American classical composer

Sansan Chien (簡郁珊 (Jiǎn Yùshān); 1 July 1967 - 24 October 2011) was a Taiwanese composer of contemporary classical music. Chien was well known in Taiwan for her teaching of music theory and composition.

==Early life and education==
She was born on 1 July 1967 in Changhua, Taiwan, and grew up in Taichung. When she was fifteen, her family moved to the United States and settled in Sylvania, Ohio, where she completed her high school education. She then earned a Bachelor of Music degree in piano performance from the University of Toledo Department of Music (1989), a master's degree in music composition from the Ohio University School of Music (1991), and a Doctor of Music degree in music composition from the Jacobs School of Music at Indiana University Bloomington (1997).

== Career ==
Chien was a full-time assistant professor of music theory and composition at the Department of Music at National Kaohsiung Normal University from 1997 to 2011. Previously, she was a part-time instructor of music composition at The University of Indianapolis and an associate instructor of music composition and related courses at Indiana University Jacobs School of Music.
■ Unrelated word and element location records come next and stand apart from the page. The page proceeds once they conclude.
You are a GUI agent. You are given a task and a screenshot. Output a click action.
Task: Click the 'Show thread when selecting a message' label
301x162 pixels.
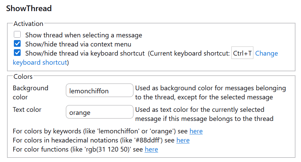[x=83, y=35]
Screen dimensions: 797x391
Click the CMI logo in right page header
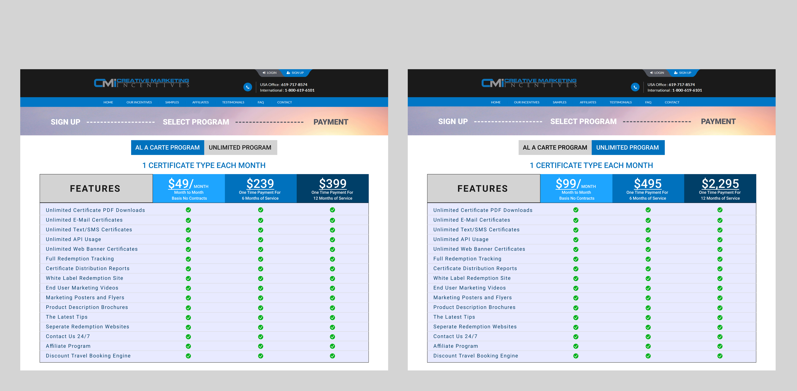click(529, 83)
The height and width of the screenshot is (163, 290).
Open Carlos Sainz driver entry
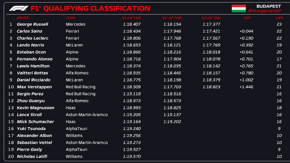[x=29, y=31]
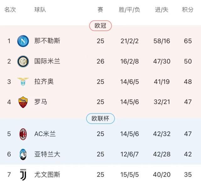Click the 胜/平/负 column header
Image resolution: width=201 pixels, height=185 pixels.
pos(129,10)
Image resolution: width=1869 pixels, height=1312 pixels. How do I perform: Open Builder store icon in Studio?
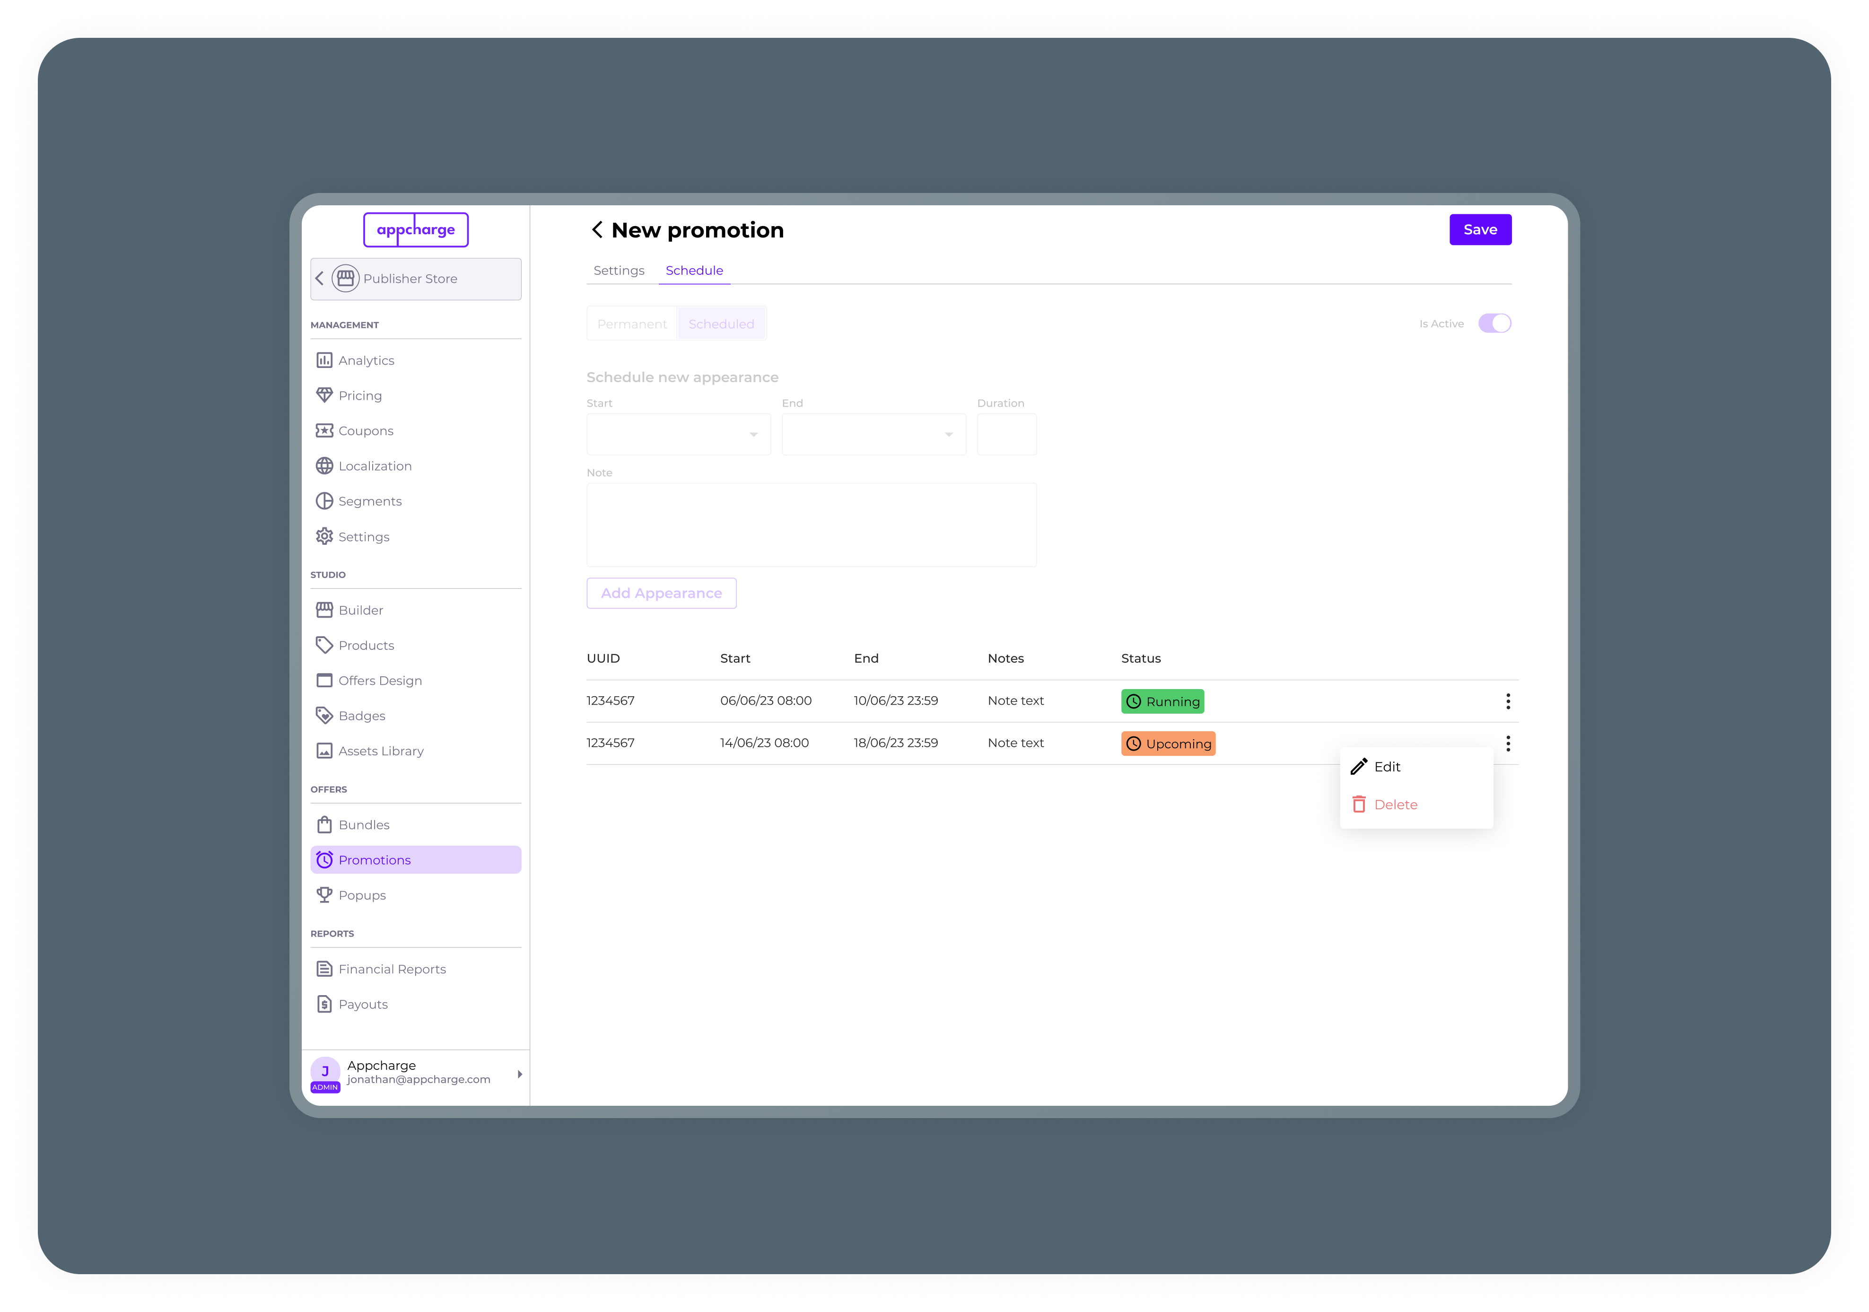click(324, 610)
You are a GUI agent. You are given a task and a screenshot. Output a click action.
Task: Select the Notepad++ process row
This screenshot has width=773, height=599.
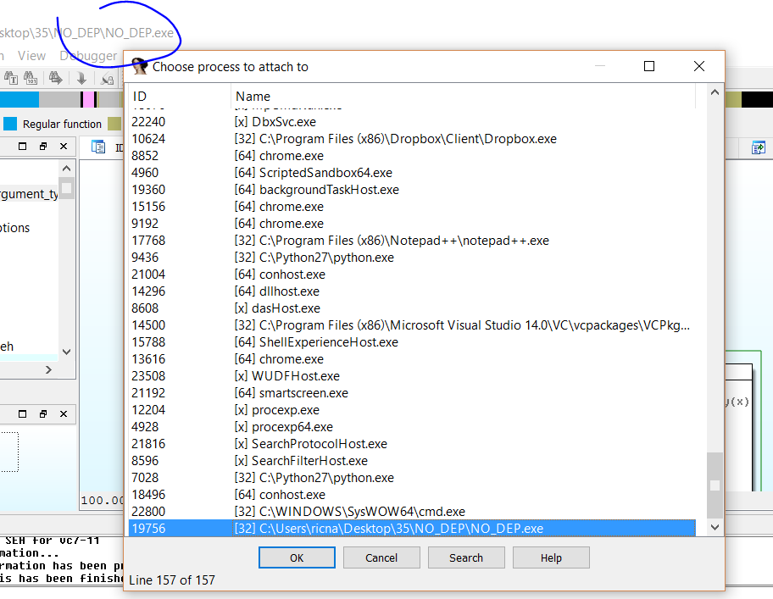point(392,241)
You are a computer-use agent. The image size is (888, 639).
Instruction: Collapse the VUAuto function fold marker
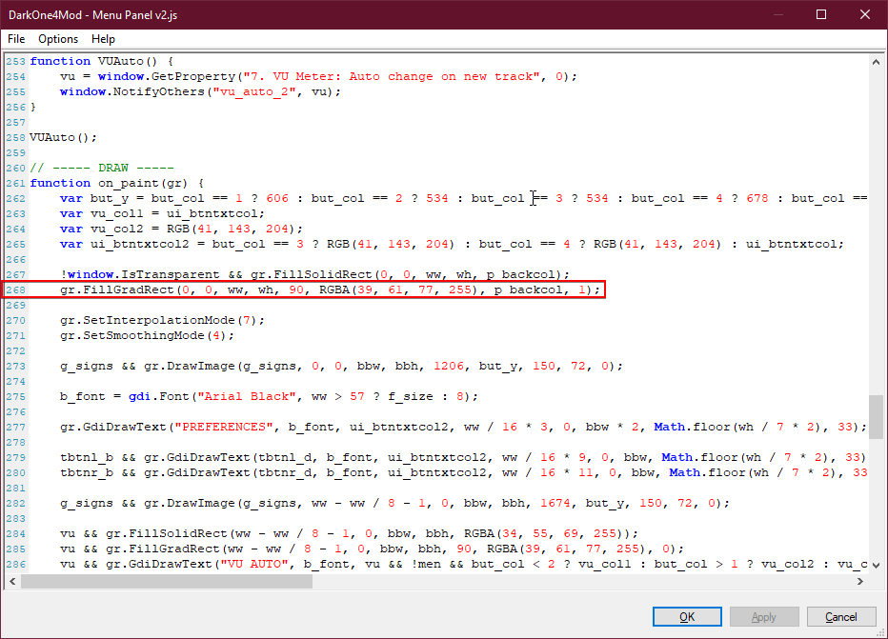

She was much appreciated by the many students she taught, especially those at National Kaohsiung Normal University. She was also instrumental in organizing the music curriculum at NKNU and dramatically improving the quality of music theory and composition instruction there. Together with her husband, Paul San Gregory, a composer and professor of music, they created an intense and encouraging learning environment that has benefited many NKNU graduates. For many years, they also founded and directed the Contemporary Chamber Ensemble at NKNU, the only university-run new music ensemble in Taiwan at the time.

==Personal life and death==
During her studies at Indiana University, she became a naturalized US citizen while retaining her ROC (Taiwan) citizenship.

On 24 October 2011, Chein died at the age of 44 in Chang Geng Memorial Hospital, Kaohsiung, Taiwan, following a difficult struggle with cancer.